Pull out every line of the material that contains the string "what". Case counts.

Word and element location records
· · · · ·

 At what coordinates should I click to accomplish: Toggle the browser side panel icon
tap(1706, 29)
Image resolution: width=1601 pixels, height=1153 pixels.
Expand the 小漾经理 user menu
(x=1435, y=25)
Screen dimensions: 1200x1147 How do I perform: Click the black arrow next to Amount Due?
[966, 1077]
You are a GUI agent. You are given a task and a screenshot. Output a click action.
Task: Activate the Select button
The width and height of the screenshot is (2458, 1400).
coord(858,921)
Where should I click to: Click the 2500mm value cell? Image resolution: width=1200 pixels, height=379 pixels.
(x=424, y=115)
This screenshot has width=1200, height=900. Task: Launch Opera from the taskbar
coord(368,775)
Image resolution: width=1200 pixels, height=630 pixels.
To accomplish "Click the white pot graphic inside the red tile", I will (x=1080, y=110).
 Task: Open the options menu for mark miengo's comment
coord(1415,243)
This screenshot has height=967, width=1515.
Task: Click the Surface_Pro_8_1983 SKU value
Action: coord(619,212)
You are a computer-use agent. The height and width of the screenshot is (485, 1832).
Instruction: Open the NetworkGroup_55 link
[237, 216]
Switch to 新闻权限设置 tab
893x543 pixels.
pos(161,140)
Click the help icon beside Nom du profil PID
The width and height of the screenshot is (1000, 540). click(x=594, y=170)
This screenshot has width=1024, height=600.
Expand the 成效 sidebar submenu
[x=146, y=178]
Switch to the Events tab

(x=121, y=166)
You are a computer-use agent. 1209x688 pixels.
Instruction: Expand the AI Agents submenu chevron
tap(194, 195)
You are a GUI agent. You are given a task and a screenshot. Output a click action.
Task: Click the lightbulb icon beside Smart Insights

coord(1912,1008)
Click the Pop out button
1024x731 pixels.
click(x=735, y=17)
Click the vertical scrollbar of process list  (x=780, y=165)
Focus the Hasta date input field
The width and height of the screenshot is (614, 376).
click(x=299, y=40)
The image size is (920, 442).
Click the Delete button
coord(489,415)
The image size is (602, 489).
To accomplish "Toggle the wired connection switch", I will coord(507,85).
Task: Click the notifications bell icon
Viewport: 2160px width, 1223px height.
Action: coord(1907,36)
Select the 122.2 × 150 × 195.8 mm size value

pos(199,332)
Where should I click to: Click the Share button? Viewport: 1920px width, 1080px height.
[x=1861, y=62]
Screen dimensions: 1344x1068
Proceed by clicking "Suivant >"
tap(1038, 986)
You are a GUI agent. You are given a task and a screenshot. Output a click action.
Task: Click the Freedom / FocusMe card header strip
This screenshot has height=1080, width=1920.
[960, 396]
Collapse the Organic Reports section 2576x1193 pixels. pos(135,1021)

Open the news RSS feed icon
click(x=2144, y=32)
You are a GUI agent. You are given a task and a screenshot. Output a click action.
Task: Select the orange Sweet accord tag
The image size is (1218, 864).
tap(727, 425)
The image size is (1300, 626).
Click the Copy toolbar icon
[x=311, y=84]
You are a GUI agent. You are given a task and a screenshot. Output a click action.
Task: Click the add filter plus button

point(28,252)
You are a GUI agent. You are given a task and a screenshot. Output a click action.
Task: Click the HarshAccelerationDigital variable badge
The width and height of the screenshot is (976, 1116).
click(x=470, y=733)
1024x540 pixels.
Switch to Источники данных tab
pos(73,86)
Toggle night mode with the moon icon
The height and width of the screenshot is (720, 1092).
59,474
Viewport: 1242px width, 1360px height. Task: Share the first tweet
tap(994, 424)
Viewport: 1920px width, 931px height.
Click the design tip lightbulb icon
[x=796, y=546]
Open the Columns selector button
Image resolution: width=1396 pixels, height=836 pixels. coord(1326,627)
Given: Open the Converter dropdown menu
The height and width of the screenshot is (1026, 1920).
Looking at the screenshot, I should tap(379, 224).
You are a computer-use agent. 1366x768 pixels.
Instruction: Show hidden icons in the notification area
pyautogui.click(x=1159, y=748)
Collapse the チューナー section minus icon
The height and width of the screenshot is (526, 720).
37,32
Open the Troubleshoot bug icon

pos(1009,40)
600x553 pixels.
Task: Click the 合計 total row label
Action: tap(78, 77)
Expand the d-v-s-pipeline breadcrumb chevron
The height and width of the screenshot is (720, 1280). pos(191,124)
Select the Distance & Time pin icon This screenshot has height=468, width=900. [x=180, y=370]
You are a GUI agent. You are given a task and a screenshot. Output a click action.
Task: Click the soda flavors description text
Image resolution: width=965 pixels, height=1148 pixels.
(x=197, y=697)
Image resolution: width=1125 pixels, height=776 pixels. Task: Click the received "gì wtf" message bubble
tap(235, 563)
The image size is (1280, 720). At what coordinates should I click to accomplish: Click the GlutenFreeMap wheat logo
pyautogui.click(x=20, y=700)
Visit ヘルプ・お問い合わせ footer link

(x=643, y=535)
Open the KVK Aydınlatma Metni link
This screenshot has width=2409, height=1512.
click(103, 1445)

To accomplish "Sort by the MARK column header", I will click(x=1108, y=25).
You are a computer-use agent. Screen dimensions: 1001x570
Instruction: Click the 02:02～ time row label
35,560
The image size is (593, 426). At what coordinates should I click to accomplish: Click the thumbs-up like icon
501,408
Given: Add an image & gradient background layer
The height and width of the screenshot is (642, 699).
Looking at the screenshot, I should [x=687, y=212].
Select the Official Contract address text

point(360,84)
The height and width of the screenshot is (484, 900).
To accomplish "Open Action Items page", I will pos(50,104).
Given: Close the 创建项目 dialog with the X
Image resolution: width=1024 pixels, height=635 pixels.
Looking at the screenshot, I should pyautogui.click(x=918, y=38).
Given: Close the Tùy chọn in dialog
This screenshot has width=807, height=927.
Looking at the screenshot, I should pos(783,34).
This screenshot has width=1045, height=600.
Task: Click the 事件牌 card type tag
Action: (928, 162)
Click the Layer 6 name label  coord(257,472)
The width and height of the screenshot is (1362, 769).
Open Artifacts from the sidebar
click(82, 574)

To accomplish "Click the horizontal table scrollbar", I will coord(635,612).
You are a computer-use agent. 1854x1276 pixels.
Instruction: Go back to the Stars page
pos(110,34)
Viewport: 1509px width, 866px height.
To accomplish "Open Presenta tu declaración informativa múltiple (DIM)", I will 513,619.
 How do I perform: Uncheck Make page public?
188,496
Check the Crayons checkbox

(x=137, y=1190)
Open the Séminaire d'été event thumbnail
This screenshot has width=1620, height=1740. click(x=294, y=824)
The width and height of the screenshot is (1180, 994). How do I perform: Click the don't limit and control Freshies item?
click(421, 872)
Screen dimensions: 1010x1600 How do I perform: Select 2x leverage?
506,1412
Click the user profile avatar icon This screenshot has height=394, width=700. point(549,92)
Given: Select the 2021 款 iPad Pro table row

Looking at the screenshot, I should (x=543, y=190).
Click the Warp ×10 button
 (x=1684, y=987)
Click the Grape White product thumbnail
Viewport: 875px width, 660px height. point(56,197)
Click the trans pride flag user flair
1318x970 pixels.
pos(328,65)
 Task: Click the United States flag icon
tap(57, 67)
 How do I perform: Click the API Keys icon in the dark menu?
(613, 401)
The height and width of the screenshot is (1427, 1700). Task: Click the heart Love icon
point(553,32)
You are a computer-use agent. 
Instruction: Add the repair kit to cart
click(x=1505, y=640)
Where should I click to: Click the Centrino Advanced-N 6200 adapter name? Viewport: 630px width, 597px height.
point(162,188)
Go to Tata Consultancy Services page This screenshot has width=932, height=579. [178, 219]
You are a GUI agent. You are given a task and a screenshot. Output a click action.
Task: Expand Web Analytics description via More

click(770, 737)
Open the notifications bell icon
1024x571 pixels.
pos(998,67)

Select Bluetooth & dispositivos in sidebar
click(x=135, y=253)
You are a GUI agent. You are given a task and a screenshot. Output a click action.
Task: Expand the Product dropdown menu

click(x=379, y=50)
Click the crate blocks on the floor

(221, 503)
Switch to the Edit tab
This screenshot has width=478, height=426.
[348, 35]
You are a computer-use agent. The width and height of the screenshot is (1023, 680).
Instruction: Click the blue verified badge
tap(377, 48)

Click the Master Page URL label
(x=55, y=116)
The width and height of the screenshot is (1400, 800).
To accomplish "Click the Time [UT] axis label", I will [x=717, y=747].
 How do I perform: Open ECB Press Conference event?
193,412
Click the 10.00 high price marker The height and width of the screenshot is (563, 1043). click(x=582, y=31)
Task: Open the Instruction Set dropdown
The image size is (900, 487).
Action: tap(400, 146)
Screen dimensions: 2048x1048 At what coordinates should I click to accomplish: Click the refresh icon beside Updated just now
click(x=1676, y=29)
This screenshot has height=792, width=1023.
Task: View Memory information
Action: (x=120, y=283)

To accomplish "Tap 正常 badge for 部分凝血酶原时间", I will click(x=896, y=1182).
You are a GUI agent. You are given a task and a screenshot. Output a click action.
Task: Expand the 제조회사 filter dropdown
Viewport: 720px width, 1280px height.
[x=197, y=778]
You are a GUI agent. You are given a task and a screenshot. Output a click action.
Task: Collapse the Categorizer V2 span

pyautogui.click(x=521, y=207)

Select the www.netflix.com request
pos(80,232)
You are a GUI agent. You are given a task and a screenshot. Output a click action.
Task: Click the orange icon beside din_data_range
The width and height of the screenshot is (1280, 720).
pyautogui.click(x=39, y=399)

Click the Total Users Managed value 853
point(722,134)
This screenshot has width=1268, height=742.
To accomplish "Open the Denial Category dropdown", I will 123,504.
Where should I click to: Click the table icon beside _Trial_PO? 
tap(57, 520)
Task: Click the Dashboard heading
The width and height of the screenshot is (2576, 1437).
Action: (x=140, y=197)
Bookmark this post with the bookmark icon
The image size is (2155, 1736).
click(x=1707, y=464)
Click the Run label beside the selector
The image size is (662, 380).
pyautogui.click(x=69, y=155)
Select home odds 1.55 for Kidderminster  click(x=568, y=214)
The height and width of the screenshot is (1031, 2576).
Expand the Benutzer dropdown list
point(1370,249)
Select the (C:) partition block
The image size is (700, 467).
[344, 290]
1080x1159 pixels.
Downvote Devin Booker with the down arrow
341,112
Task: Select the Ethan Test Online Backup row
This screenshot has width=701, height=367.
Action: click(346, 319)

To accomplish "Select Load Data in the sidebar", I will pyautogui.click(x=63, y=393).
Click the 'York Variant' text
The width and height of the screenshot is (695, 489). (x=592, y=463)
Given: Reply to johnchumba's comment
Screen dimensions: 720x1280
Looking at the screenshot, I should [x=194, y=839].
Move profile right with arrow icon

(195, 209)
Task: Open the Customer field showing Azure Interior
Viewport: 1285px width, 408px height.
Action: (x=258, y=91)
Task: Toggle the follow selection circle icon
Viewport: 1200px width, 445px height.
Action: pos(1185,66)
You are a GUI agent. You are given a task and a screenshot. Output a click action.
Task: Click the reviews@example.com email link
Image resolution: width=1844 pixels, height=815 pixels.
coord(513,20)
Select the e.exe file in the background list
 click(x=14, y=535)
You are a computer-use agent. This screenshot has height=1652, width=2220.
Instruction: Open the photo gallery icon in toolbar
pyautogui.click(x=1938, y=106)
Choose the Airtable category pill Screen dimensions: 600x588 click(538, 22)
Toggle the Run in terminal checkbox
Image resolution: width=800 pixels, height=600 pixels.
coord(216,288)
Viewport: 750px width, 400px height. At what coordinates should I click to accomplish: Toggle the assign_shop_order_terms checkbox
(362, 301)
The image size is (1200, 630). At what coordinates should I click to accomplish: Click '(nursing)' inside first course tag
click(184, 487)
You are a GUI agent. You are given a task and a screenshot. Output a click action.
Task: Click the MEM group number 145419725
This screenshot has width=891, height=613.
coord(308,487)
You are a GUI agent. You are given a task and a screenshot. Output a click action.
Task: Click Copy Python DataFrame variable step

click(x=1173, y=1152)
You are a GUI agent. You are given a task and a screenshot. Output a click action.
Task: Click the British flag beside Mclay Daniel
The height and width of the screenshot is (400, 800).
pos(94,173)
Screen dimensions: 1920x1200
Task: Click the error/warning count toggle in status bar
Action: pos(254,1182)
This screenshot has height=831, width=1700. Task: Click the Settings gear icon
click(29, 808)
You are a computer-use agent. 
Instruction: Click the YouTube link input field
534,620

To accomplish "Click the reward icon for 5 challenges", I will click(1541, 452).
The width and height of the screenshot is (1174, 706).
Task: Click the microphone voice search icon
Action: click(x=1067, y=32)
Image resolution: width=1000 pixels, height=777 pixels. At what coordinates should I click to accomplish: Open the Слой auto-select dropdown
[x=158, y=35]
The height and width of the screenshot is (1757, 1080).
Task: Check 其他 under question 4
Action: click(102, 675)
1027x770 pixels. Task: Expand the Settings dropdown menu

· · · · ·

Output of the task:
 At what coordinates should I click to accomplish: Toggle the browser side panel icon
The image size is (1280, 720). At what coordinates should I click to accomplish: Click the GlutenFreeMap wheat logo
The image size is (593, 426). At what coordinates should I click to accomplish: Click the thumbs-up like icon
Screen dimensions: 2048x1048 At what coordinates should I click to accomplish: Click the refresh icon beside Updated just now
Viewport: 750px width, 400px height. At what coordinates should I click to accomplish: Toggle the assign_shop_order_terms checkbox
The image size is (1200, 630). At what coordinates should I click to accomplish: Click '(nursing)' inside first course tag
Image resolution: width=1000 pixels, height=777 pixels. At what coordinates should I click to accomplish: Open the Слой auto-select dropdown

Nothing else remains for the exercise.